## Data lines

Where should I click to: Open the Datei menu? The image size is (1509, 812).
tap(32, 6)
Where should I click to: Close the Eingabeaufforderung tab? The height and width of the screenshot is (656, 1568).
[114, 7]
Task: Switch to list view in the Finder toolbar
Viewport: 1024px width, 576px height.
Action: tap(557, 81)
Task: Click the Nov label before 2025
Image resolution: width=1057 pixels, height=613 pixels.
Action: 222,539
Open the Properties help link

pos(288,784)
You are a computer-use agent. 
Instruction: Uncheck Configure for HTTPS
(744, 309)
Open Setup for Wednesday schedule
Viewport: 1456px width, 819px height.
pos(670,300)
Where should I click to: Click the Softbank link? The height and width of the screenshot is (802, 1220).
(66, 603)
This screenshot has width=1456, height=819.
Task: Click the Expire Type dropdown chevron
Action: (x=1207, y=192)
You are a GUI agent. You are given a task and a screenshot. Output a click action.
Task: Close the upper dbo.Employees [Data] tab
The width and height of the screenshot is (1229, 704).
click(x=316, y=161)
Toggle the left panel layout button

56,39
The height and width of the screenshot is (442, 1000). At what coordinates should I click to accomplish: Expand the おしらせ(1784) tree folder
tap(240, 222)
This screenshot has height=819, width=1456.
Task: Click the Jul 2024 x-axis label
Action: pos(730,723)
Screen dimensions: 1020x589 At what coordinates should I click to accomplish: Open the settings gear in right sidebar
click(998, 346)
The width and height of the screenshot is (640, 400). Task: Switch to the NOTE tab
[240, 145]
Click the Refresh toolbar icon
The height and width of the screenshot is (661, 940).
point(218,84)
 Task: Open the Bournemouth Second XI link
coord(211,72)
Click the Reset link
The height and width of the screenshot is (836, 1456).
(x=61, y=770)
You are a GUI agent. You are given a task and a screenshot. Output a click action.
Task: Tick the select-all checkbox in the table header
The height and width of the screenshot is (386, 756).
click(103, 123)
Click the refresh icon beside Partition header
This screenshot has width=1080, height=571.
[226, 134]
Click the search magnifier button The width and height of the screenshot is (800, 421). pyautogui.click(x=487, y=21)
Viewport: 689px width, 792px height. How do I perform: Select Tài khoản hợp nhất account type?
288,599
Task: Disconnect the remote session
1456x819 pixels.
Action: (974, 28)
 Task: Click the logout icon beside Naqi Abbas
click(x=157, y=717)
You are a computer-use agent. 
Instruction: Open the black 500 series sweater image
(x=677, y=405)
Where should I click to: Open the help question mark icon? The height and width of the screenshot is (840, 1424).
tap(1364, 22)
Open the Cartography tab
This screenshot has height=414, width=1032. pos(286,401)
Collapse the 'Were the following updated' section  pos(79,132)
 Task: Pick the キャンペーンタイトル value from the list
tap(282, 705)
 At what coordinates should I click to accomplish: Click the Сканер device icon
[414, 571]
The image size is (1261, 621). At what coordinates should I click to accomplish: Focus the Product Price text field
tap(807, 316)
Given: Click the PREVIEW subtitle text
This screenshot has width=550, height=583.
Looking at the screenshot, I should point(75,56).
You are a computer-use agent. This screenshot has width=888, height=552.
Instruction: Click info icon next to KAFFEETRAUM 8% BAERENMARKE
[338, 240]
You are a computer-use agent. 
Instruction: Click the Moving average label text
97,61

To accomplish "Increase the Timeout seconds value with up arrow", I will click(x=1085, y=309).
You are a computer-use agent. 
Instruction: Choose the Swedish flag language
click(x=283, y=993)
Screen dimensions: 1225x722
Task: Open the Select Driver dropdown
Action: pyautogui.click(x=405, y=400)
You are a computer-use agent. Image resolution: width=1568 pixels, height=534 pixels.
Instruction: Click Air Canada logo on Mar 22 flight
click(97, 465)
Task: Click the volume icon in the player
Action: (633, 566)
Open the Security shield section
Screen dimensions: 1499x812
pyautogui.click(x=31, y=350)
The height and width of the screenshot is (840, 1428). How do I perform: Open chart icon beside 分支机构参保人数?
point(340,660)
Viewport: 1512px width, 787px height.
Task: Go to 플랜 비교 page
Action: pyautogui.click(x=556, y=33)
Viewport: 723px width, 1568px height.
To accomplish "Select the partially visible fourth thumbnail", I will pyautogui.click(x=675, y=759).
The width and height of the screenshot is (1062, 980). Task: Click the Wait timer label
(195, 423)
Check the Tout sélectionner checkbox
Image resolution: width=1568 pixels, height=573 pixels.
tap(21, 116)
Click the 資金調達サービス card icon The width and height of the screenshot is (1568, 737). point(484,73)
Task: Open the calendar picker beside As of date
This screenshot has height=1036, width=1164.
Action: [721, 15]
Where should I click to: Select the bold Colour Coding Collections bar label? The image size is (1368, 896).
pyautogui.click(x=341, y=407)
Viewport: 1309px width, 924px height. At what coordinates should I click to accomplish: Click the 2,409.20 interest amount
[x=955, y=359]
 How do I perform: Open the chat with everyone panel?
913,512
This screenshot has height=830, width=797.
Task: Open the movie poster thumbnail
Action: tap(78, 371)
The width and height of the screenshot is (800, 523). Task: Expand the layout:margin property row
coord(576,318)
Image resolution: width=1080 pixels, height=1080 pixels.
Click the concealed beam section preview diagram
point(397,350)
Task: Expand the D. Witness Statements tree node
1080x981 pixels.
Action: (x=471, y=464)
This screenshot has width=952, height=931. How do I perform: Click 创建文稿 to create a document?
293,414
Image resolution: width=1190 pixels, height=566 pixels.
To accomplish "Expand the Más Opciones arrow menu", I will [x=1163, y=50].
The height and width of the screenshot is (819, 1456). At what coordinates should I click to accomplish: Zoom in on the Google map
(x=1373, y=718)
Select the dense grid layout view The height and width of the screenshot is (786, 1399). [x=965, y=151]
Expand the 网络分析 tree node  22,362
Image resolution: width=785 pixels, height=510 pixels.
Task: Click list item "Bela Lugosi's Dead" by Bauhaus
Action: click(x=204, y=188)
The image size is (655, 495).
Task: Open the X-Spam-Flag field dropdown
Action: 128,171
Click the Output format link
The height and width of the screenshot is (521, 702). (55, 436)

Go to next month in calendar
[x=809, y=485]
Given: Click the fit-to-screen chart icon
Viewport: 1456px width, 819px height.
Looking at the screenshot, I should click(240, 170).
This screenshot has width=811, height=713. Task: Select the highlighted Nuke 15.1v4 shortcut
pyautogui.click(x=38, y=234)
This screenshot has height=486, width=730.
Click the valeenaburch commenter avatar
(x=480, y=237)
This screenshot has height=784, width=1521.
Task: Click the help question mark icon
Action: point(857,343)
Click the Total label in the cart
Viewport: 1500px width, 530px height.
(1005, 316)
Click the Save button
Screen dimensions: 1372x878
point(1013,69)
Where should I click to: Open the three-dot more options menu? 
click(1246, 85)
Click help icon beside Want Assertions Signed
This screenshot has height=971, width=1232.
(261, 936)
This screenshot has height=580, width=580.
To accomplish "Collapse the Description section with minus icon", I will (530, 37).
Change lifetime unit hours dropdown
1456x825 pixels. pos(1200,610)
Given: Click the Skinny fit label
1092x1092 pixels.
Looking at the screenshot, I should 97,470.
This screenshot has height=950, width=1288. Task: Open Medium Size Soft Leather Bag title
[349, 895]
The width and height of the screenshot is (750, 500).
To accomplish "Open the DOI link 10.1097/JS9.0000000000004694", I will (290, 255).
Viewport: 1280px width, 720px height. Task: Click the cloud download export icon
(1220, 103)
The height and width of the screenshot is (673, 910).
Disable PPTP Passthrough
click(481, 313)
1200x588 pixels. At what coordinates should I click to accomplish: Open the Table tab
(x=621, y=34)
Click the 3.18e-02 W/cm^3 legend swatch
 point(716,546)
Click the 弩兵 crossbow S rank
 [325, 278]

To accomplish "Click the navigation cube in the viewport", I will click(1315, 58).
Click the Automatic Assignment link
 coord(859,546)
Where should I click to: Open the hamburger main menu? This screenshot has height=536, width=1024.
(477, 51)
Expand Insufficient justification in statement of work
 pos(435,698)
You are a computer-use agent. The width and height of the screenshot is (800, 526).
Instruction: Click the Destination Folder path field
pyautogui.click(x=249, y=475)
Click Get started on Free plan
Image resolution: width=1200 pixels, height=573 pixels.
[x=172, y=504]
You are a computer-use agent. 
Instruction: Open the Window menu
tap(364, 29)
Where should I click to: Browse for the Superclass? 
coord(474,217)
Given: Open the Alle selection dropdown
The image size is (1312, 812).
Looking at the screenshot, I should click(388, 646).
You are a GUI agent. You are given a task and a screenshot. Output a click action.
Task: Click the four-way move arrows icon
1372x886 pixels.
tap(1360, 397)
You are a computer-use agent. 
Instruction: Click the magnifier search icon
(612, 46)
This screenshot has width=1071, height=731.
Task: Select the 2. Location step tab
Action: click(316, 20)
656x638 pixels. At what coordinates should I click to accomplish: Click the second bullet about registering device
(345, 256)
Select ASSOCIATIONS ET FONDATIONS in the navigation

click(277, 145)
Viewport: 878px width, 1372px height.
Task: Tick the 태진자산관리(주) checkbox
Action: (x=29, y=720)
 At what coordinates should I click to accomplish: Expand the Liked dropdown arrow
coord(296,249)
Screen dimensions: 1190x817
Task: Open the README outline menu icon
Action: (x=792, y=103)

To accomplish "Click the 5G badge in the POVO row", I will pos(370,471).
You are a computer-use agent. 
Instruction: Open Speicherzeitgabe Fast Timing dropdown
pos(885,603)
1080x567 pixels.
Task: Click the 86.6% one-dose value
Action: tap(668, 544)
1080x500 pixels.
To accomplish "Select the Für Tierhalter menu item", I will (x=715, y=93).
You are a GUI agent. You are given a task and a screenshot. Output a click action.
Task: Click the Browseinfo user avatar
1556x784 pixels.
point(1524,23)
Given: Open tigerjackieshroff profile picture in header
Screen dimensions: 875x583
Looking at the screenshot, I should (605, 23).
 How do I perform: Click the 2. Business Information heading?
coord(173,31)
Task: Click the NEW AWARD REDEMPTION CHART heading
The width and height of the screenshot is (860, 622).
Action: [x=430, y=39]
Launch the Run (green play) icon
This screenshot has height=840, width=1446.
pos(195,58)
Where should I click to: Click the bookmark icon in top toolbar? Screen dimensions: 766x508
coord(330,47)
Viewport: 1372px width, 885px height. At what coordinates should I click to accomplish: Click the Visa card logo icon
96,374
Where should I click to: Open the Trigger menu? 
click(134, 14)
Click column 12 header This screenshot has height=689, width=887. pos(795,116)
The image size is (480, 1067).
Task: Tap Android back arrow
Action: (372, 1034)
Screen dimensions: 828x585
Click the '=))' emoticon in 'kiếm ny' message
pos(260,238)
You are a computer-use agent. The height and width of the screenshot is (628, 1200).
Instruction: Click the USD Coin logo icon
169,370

## What the task requires
Format the material from its first line through the line containing "pos(670,300)", inclusive, as a JSON list of strings, one string per line, leaving out blank lines.

## Output of the exercise
[
  "Where should I click to: Open the Datei menu? The image size is (1509, 812).",
  "tap(32, 6)",
  "Where should I click to: Close the Eingabeaufforderung tab? The height and width of the screenshot is (656, 1568).",
  "[114, 7]",
  "Task: Switch to list view in the Finder toolbar",
  "Viewport: 1024px width, 576px height.",
  "Action: tap(557, 81)",
  "Task: Click the Nov label before 2025",
  "Image resolution: width=1057 pixels, height=613 pixels.",
  "Action: 222,539",
  "Open the Properties help link",
  "pos(288,784)",
  "You are a computer-use agent. ",
  "Instruction: Uncheck Configure for HTTPS",
  "(744, 309)",
  "Open Setup for Wednesday schedule",
  "Viewport: 1456px width, 819px height.",
  "pos(670,300)"
]